*Your objective*. Nothing is needed except the lines below that run from the one with "The height and width of the screenshot is (1024, 495)." through the one with "This screenshot has width=829, height=507.", repeated exactly.

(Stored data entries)
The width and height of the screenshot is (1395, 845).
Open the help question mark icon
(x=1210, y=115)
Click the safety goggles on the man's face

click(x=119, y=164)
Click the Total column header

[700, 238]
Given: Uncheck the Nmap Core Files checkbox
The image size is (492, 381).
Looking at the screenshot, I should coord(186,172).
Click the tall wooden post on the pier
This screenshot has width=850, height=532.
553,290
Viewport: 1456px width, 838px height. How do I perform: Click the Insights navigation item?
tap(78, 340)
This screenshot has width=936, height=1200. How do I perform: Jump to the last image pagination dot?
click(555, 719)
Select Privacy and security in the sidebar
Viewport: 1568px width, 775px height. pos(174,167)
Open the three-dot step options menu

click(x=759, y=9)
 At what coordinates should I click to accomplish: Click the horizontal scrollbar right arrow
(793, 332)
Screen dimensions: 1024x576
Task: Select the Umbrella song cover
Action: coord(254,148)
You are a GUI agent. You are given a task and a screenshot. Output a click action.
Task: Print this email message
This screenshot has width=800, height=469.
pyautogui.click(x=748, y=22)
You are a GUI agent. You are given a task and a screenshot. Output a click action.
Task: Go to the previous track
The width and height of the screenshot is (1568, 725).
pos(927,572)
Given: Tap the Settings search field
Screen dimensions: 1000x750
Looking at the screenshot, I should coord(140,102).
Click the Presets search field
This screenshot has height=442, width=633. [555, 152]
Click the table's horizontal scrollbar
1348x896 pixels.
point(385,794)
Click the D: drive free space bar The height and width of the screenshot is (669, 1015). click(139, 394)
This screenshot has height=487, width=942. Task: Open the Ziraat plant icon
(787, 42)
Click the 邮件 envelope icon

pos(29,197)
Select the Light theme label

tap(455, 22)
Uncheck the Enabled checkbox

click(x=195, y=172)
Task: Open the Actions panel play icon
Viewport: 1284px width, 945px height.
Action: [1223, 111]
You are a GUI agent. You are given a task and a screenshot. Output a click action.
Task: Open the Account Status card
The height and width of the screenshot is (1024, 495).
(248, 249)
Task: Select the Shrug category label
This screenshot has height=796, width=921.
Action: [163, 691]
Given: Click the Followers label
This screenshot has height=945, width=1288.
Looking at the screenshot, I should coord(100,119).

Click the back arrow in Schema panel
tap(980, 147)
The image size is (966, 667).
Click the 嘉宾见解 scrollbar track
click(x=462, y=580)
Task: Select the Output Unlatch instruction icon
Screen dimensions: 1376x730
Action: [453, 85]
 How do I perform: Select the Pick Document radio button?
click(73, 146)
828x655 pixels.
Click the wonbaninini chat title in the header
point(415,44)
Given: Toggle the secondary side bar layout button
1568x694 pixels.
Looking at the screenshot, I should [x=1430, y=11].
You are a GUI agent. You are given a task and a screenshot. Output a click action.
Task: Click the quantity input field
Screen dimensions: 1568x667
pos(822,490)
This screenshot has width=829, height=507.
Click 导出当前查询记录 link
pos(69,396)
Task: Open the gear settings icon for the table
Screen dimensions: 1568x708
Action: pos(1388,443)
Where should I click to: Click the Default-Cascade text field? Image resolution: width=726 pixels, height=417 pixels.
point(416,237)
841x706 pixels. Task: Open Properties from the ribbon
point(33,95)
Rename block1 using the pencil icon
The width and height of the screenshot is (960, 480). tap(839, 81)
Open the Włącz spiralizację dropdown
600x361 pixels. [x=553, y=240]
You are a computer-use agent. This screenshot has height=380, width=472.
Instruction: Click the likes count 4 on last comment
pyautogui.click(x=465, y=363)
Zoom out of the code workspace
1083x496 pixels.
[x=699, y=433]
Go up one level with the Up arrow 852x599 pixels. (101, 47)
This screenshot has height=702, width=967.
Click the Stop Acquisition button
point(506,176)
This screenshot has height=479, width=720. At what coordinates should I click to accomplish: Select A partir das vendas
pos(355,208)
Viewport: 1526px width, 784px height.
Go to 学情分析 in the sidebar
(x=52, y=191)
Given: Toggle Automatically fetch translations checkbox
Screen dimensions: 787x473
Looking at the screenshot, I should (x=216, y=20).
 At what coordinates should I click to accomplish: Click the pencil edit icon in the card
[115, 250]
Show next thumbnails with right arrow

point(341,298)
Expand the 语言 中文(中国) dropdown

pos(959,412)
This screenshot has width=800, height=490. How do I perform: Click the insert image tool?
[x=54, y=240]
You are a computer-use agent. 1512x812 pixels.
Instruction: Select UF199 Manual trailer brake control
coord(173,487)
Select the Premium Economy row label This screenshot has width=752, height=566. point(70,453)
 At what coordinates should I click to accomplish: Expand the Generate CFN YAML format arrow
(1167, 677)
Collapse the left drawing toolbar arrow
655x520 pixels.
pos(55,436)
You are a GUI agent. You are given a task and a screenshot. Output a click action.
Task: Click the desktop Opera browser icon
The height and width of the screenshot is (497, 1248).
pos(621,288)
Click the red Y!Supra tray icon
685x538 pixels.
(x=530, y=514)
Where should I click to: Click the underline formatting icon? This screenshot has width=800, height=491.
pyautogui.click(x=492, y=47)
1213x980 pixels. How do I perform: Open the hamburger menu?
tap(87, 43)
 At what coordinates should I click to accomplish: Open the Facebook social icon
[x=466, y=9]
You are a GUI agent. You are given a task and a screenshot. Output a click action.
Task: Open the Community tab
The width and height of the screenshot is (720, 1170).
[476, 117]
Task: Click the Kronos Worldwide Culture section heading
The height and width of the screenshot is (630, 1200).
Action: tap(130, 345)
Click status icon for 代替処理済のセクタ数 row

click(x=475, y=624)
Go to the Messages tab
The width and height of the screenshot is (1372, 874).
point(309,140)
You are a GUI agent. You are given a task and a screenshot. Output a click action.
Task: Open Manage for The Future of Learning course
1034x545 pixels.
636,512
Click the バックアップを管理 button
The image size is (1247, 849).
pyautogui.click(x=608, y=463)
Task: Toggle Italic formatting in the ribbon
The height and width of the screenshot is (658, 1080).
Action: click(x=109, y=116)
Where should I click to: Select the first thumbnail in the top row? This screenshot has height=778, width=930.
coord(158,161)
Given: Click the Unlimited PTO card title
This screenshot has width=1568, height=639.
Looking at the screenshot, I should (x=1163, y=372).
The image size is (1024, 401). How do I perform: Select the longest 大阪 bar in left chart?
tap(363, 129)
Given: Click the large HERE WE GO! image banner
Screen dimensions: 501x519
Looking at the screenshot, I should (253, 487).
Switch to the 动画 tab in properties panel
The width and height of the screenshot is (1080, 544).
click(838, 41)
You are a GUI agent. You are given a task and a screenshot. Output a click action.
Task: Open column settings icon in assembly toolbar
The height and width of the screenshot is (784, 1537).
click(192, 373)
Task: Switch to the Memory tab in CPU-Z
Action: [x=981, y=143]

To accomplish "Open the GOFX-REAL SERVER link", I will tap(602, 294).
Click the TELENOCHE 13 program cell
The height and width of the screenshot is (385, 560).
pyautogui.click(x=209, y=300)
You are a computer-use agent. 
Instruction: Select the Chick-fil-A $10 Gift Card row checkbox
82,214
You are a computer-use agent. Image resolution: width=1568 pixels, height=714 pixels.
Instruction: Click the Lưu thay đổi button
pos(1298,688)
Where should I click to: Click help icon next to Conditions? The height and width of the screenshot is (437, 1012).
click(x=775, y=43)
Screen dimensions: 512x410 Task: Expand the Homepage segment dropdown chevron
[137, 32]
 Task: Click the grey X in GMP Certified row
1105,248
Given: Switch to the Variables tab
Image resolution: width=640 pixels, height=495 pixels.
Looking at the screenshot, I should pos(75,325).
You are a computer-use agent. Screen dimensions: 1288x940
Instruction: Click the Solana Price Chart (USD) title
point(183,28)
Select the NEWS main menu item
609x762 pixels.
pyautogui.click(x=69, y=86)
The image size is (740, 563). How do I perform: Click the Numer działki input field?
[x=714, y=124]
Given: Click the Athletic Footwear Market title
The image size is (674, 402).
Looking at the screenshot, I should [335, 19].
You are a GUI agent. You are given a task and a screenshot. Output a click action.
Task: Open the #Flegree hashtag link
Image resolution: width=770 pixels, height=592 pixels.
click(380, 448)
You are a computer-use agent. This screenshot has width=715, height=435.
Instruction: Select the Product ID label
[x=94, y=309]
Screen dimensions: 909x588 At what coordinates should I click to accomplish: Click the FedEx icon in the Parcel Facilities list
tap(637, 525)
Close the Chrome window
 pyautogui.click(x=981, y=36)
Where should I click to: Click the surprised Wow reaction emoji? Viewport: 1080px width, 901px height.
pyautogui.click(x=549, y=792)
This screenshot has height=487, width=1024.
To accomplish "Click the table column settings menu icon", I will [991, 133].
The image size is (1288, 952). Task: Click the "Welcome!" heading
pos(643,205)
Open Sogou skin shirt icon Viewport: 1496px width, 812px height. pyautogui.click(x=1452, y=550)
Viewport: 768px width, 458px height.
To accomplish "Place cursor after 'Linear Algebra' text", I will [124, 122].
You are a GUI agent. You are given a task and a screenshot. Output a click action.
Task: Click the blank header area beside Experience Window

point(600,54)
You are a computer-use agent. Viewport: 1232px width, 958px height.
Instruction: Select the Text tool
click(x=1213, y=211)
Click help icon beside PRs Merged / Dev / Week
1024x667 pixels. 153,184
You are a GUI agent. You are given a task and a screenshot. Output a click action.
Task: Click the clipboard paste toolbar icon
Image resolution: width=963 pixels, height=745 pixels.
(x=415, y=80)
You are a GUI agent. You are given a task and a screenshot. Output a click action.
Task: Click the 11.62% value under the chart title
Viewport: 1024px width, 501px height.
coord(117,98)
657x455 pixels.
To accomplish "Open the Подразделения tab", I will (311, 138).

*Reply to the exercise*.
The height and width of the screenshot is (1024, 495).
(248, 249)
Task: Select the Shrug category label
This screenshot has height=796, width=921.
Action: [163, 691]
Given: Click the Followers label
This screenshot has height=945, width=1288.
Looking at the screenshot, I should coord(100,119).

Click the back arrow in Schema panel
tap(980, 147)
The image size is (966, 667).
Click the 嘉宾见解 scrollbar track
click(x=462, y=580)
Task: Select the Output Unlatch instruction icon
Screen dimensions: 1376x730
Action: [453, 85]
 How do I perform: Select the Pick Document radio button?
click(73, 146)
828x655 pixels.
Click the wonbaninini chat title in the header
point(415,44)
Given: Toggle the secondary side bar layout button
1568x694 pixels.
Looking at the screenshot, I should [x=1430, y=11].
You are a GUI agent. You are given a task and a screenshot. Output a click action.
Task: Click the quantity input field
Screen dimensions: 1568x667
pos(822,490)
This screenshot has width=829, height=507.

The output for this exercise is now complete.